PINK FLOYD BOOTLEGS

Once upon a time, illicit recordings of Pink Floyd concerts were actually collectable among fans. Those were the days when in order to hear these recordings, you’d have to have a friend who had caught one on tape or something. A select few seem to have even been printed on vinyl and sold, I presume illegally, with all the weird logistics that must have entailed.

As we all know, the web, and more specifically Youtube, changed everything. That includes making Pink Floyd bootlegs available for all to listen, a possibility which for some reason hadn’t actually occurred to me until very recently.

I never thought I’d listen to them live like this — raw, unedited, a genius band in their best years. How emotional it must have been to be there and see the Floyd live, when concerts had power outtages, when fans would just never shut the hell up (and throw fireworks at that!), when bands would play unreleased, unfinished songs in front of huge audiences… it feels like unearthing beta versions of famous games. I mean: versions of Echoes with a saxophone solo?! It seems crazy that these treasure chests could have been kept in the (relative) dark for so long!

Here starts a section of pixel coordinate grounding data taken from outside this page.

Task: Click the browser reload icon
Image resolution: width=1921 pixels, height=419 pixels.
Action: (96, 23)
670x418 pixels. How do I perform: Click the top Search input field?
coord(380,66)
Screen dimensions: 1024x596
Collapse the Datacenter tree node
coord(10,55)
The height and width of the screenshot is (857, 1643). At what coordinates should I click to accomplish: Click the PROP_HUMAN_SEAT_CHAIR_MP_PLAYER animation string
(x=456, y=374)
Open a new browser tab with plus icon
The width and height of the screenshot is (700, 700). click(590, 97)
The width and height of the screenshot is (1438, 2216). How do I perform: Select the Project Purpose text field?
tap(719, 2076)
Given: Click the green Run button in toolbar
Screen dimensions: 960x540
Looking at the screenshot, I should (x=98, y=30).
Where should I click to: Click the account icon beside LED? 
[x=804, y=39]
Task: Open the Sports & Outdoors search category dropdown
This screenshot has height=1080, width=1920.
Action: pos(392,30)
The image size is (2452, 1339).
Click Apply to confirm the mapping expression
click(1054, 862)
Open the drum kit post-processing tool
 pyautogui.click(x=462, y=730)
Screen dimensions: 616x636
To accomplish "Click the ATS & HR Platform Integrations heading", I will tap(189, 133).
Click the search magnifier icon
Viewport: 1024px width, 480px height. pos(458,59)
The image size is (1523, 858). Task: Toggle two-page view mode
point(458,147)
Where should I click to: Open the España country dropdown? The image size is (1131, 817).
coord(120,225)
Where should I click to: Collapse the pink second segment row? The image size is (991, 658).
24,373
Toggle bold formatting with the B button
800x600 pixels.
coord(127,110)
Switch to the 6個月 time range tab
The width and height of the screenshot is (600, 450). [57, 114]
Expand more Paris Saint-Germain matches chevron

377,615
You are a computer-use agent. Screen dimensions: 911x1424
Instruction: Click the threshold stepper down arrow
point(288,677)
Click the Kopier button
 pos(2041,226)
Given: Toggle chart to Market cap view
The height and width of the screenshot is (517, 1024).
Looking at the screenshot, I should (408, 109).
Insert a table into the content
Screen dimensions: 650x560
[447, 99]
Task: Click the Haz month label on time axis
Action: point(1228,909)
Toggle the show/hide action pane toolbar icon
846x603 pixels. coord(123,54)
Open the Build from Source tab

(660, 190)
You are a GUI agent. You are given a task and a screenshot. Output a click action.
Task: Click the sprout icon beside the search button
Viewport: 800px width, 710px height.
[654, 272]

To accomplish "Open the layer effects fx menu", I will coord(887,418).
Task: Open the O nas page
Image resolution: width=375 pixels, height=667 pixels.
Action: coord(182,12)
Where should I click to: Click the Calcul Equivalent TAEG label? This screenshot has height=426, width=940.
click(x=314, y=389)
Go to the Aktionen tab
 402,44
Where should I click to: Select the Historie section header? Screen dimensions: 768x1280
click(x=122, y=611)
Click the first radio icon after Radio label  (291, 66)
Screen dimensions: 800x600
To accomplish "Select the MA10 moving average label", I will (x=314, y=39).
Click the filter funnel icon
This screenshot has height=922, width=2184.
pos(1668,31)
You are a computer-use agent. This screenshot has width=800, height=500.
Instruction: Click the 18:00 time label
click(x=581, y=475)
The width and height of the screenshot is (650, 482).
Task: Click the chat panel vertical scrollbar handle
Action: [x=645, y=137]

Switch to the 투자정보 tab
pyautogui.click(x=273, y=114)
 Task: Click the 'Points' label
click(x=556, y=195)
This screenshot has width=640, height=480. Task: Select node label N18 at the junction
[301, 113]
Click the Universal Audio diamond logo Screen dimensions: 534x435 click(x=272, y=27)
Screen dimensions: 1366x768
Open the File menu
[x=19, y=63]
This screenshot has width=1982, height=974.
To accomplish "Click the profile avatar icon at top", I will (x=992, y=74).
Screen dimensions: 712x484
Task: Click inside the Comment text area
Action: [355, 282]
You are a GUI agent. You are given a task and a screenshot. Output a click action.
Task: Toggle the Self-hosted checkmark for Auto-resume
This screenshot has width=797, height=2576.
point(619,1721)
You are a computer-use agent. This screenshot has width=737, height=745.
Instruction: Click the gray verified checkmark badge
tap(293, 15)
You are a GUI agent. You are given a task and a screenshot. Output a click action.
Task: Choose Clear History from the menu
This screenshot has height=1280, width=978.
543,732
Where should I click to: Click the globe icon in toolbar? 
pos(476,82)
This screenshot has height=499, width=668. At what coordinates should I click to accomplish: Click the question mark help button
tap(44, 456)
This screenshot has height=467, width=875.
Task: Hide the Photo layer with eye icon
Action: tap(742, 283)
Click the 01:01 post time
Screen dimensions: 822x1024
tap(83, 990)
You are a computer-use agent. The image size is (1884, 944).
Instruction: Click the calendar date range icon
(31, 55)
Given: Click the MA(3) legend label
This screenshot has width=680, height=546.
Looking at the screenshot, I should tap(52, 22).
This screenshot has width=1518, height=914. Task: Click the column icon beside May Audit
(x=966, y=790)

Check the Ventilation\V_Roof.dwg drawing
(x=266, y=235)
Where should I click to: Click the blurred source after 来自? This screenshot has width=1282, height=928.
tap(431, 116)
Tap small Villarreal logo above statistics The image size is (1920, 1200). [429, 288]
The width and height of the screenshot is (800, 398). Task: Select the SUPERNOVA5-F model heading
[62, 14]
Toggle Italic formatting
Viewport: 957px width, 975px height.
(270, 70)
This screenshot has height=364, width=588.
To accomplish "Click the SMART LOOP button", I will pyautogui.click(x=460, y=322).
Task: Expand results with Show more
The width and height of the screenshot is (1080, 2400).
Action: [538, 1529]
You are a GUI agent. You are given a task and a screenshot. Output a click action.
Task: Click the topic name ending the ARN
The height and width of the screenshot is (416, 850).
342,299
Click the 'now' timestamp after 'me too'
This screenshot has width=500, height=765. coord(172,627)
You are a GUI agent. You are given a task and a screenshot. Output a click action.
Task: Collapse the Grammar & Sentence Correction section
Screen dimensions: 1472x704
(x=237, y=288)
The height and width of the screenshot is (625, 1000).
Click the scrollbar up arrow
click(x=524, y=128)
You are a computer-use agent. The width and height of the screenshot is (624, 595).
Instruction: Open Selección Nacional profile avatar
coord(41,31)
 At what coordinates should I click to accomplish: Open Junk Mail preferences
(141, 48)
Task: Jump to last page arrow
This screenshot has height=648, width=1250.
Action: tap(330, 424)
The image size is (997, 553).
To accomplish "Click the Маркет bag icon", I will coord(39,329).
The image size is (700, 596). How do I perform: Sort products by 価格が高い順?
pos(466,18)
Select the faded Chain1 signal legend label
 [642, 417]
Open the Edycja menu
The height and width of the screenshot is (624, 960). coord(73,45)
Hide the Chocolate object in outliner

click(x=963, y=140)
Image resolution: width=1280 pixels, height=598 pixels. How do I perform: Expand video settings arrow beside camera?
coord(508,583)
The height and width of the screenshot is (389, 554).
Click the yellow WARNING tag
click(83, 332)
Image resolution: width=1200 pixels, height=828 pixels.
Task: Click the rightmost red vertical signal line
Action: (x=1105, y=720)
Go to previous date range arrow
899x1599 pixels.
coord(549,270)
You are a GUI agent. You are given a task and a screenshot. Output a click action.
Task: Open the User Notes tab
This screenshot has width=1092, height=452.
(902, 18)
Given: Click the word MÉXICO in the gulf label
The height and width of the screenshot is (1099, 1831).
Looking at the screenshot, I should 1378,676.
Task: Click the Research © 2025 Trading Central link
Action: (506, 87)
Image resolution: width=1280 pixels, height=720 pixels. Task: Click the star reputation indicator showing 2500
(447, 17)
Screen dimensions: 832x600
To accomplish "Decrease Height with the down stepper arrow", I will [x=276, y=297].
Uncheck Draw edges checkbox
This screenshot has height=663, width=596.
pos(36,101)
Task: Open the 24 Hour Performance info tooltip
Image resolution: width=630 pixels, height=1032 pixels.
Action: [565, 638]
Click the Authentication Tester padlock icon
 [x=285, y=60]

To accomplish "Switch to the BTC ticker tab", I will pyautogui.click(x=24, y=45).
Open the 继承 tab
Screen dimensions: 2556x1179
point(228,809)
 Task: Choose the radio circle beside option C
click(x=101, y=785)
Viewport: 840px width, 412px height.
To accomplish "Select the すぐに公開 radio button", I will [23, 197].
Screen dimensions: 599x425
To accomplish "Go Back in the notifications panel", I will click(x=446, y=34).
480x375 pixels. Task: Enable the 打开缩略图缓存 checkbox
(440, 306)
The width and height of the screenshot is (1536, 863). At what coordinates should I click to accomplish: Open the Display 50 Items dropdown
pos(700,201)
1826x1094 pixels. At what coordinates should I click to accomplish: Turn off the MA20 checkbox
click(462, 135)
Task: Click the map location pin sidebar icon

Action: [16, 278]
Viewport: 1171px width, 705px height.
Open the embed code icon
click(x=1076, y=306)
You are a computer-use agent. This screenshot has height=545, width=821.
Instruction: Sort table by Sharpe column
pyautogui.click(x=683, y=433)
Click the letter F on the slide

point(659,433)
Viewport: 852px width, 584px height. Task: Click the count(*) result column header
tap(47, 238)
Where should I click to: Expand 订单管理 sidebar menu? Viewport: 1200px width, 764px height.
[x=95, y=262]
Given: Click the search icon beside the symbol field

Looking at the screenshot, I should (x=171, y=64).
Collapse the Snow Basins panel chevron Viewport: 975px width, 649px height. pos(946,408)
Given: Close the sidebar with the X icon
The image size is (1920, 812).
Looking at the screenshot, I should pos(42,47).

I just had to share this with you, whoever you are, wherever you may be. If you can understand the importance of being able to listen to these recording now, 45 years later, just know: we are not alone, you and I.

9 hours! 4 days of concerts in Feburary 1972 — preview versions of the full, unreleased Dark Side of the Moon from back when it was called Eclipse (with some renditions better than what’s on the record, honestly) and brilliant second sets with lots of my favourites from their previous work, like the afore-mentioned Echoes, One of These Days, Careful with that Axe Eugene and A Saucerful of Secrets.

Check out On the Run, or The Travelling Song, on the pre-release version of Dark Side of the Moon above, and in the concert below, three years later, after it had become a worldwide hit. Can’t decide which one I like more.

“This one – taken from the band’s 1975 tour supporting Wish You Were Here – is a legend amongst bootleg collectors for two reasons. Firstly, there’s its track list. Featuring most of the WYWH album, a full run through of Dark Side and a mammoth closer of Echoes, it is perhaps most intriguing for its two opening songs. “Raving and Drooling” and “You’ve Gotta Be Crazy” are early – and markedly different versions of “Sheep” and “Dogs” from the then-unreleased “Animals” album. Secondly, legendary bootlegger Mike Millard made this recording and the sound quality is absolutely phenomenal with a you-could-hear-a-pin-drop audio fidelity that belies its bootleg status. Essential listening.” (source)

For a merry change, the Youtube comments down this way are pure gold. Happy hunting.